━━ Study material

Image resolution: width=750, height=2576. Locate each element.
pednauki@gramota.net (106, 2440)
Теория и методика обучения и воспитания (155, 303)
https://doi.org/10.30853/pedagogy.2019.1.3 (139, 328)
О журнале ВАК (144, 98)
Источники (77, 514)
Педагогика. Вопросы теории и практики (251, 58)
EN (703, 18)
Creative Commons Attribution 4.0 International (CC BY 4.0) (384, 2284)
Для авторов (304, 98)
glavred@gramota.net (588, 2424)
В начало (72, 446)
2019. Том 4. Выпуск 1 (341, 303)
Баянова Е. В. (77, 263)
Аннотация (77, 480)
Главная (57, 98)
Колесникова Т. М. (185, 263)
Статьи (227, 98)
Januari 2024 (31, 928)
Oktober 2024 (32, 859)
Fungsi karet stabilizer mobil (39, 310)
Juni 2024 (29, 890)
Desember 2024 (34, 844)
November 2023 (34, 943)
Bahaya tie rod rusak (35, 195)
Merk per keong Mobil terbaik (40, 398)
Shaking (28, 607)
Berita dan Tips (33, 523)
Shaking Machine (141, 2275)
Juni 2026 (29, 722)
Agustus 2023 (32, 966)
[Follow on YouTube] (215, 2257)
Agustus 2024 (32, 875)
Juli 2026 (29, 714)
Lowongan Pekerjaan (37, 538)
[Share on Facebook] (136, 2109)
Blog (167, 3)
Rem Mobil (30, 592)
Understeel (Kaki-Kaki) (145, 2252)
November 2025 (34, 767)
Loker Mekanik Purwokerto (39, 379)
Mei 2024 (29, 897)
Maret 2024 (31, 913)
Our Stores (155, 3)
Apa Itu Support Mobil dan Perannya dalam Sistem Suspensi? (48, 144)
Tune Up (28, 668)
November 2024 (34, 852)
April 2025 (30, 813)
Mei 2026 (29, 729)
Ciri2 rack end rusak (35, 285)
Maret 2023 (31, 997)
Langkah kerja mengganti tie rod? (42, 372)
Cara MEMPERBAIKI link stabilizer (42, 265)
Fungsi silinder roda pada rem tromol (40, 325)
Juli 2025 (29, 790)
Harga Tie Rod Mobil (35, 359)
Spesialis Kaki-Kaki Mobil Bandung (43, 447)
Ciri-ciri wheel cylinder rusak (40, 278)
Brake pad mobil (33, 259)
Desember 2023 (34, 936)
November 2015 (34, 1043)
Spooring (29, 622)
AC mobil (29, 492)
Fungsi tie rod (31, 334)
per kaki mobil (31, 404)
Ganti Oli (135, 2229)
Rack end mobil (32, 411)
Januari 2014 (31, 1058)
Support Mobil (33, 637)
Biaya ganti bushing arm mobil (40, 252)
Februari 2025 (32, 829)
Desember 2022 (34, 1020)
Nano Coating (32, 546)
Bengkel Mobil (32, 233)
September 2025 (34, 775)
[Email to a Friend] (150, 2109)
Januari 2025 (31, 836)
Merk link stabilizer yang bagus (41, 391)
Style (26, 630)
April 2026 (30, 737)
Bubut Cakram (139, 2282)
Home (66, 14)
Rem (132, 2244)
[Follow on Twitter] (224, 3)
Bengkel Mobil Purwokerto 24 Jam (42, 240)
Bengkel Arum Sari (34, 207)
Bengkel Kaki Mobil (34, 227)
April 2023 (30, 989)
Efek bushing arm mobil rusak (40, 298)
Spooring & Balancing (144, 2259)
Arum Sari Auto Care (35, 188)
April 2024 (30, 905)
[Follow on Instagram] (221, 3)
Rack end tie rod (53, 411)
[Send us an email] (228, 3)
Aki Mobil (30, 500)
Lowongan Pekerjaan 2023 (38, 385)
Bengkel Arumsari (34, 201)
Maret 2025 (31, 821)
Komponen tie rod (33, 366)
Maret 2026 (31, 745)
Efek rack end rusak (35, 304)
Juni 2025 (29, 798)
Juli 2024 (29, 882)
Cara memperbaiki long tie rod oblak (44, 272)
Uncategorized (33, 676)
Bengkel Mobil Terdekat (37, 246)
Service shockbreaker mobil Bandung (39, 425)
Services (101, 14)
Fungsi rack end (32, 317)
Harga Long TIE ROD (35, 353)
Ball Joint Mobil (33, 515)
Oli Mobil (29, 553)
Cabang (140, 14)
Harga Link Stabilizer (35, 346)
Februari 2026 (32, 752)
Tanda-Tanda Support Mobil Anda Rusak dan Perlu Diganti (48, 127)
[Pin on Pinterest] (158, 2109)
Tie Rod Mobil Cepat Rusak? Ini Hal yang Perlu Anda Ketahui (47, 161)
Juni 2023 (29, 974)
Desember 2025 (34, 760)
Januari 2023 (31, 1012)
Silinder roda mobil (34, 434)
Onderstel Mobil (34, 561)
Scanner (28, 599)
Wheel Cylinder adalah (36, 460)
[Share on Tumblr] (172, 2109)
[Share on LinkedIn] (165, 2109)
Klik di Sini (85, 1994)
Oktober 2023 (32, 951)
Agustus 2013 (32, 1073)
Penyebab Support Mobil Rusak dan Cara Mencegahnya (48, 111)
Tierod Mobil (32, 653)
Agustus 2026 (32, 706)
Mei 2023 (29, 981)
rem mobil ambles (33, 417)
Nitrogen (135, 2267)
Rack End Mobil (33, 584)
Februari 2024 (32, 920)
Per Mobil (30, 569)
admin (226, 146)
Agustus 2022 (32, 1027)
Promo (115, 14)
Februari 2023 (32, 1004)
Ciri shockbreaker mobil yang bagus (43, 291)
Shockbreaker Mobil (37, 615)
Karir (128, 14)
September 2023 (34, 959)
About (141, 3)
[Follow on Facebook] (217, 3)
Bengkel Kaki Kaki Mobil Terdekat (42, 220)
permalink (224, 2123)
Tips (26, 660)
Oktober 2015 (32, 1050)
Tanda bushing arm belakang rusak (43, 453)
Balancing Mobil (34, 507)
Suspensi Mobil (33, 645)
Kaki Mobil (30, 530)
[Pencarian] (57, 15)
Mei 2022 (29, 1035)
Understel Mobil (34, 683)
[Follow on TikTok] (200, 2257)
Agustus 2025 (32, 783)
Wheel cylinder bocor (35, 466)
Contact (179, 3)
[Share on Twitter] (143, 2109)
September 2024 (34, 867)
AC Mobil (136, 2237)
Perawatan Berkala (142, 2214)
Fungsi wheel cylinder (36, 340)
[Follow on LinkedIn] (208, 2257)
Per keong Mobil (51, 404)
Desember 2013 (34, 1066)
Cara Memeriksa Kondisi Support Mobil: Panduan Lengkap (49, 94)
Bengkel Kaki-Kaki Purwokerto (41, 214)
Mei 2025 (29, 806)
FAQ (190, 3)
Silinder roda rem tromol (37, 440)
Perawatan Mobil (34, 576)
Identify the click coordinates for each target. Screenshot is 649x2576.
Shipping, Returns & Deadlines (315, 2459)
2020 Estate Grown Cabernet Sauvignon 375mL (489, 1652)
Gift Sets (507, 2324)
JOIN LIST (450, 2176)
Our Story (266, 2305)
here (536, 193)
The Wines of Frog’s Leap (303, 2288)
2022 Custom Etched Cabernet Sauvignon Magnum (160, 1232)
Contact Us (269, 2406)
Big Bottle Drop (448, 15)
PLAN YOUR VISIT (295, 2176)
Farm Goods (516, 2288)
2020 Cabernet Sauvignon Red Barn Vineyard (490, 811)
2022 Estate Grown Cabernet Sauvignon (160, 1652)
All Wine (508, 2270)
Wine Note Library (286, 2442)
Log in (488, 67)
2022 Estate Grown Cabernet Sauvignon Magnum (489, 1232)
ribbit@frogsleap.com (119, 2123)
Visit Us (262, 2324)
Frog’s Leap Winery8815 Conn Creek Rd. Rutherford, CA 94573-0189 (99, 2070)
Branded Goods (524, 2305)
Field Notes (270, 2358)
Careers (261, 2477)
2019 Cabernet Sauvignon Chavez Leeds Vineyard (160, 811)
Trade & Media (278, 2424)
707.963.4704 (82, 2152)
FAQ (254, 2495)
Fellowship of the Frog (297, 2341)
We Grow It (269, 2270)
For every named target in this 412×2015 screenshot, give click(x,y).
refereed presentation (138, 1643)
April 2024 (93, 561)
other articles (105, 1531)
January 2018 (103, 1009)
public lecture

━━━━

• _Problem_
Beginning at the line with "Big Bottle Drop (448, 15)" and ending at the last line of the entries, print every line exactly.

• _Answer to this problem_
Big Bottle Drop (448, 15)
PLAN YOUR VISIT (295, 2176)
Farm Goods (516, 2288)
2020 Cabernet Sauvignon Red Barn Vineyard (490, 811)
2022 Estate Grown Cabernet Sauvignon (160, 1652)
All Wine (508, 2270)
Wine Note Library (286, 2442)
Log in (488, 67)
2022 Estate Grown Cabernet Sauvignon Magnum (489, 1232)
ribbit@frogsleap.com (119, 2123)
Visit Us (262, 2324)
Frog’s Leap Winery8815 Conn Creek Rd. Rutherford, CA 94573-0189 (99, 2070)
Branded Goods (524, 2305)
Field Notes (270, 2358)
Careers (261, 2477)
2019 Cabernet Sauvignon Chavez Leeds Vineyard (160, 811)
Trade & Media (278, 2424)
707.963.4704 (82, 2152)
FAQ (254, 2495)
Fellowship of the Frog (297, 2341)
We Grow It (269, 2270)
For every named target in this 412×2015 screenshot, give click(x,y).
refereed presentation (138, 1643)
April 2024 (93, 561)
other articles (105, 1531)
January 2018 (103, 1009)
public lecture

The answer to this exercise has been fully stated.